[Tex/LaTex] Can’t get unicode symbols in math mode

cyrillicunicode-math

I am trying for about a week to launch unicode-math package with XeLaTeX and got nothing. PDF is created well but all Cyrillic symbols in math mode are skipped. I tried using different math fonts – no progress at all. In log file, I found low-level error:

Missing character: There is no [cyrillic letter from input] in font cmmi12!

But all fonts used in document are Unicode ones.

Here is a file I want to be processed well (of course it is UTF-8).

\documentclass[12pt]{book}
\usepackage{polyglossia}
\setdefaultlanguage[spelling=modern]{russian}
\setotherlanguage{english}
\defaultfontfeatures{Ligatures={TeX}}
\setmainfont{CMU Serif}
\setsansfont{CMU Sans Serif}
\setmonofont{CMU Typewriter Text}  

\usepackage{amsmath, amssymb}
\usepackage[russian]{hyperref}

\usepackage{unicode-math}
\setmathfont{Latin Modern Math}

\frenchspacing

\begin{document}
Просто буквы % Plain letters
$$Память: M_{доп}(n) = \Theta(N)$$ % Memory: M_add(n) = \Theta(n)
\end{document}

Looking for your help.

Best Answer

This is not a problem of cyrillic math characters; if the text were English, the correct input would be

Letters only
\[
\text{Memory: } M_{\textup{add}}(n) = \Theta(N)
\]

because Память and доп are not math. The difference becomes clear when comparing this with the output of

\[
Memory: M_{add}(n) = \Theta(N)
\]

enter image description here

The bottom formula is clearly wrong. Textual subscripts are not math variables, so they should be typeset in the normal text font (upright), thus either \textnormal or \textup (the latter is shorter). Of course, you can define your own command for them.
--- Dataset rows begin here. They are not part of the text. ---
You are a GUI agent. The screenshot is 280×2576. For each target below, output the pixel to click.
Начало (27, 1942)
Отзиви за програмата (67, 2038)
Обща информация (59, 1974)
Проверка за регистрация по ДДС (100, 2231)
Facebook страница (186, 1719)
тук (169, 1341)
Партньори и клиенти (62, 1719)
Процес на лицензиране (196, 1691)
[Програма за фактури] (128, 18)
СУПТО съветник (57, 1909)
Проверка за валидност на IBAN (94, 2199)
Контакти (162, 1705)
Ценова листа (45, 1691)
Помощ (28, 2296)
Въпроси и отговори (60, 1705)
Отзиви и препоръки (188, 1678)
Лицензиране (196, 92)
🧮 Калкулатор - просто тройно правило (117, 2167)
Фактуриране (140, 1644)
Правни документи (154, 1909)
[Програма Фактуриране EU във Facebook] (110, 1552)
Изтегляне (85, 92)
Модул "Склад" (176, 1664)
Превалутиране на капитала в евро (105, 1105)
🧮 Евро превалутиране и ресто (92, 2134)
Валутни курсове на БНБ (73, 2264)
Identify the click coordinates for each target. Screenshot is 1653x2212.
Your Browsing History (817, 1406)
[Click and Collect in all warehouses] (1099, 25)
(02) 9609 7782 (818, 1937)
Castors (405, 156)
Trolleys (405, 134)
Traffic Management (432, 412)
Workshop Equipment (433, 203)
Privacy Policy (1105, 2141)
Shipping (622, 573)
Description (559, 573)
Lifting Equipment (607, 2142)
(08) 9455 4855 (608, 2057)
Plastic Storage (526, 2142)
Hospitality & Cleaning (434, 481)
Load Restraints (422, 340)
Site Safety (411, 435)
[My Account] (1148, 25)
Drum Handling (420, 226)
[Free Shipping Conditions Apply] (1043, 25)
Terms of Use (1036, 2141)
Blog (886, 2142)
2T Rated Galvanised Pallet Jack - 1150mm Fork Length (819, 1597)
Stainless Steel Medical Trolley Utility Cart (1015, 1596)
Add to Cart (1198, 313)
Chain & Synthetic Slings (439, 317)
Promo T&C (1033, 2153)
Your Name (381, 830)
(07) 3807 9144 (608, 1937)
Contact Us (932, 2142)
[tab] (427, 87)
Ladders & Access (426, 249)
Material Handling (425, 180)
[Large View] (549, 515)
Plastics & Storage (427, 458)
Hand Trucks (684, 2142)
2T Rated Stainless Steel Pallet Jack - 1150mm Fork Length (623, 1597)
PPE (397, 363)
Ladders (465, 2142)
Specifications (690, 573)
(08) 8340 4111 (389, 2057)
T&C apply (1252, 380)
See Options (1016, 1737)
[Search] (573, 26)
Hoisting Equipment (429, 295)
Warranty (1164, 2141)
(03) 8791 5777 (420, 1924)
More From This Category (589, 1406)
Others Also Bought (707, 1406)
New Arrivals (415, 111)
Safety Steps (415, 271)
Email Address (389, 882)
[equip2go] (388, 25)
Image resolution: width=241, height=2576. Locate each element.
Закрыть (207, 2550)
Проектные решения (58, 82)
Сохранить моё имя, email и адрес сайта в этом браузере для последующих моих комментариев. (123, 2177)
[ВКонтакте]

Here's the complete example:

\documentclass[12pt]{book}

\usepackage{amsmath,amssymb}
\usepackage{unicode-math}
\usepackage{polyglossia}
\setdefaultlanguage[spelling=modern]{russian}
\setotherlanguage{english}

\setmainfont{CMU Serif}
\setsansfont{CMU Sans Serif}
\setmonofont{CMU Typewriter Text}  

\usepackage{color}
\usepackage{minted}
\usepackage[russian]{hyperref}

\setmathfont{Latin Modern Math}

\frenchspacing

\begin{document}

Просто буквы % Plain letters
\[
\text{Память: } M_{\textnormal{доп}}(n) = \Theta(N)
\]
\end{document}

enter image description here

It would be a different problem if you wanted to use a cyrillic letter as a math variable, but your case is not this one.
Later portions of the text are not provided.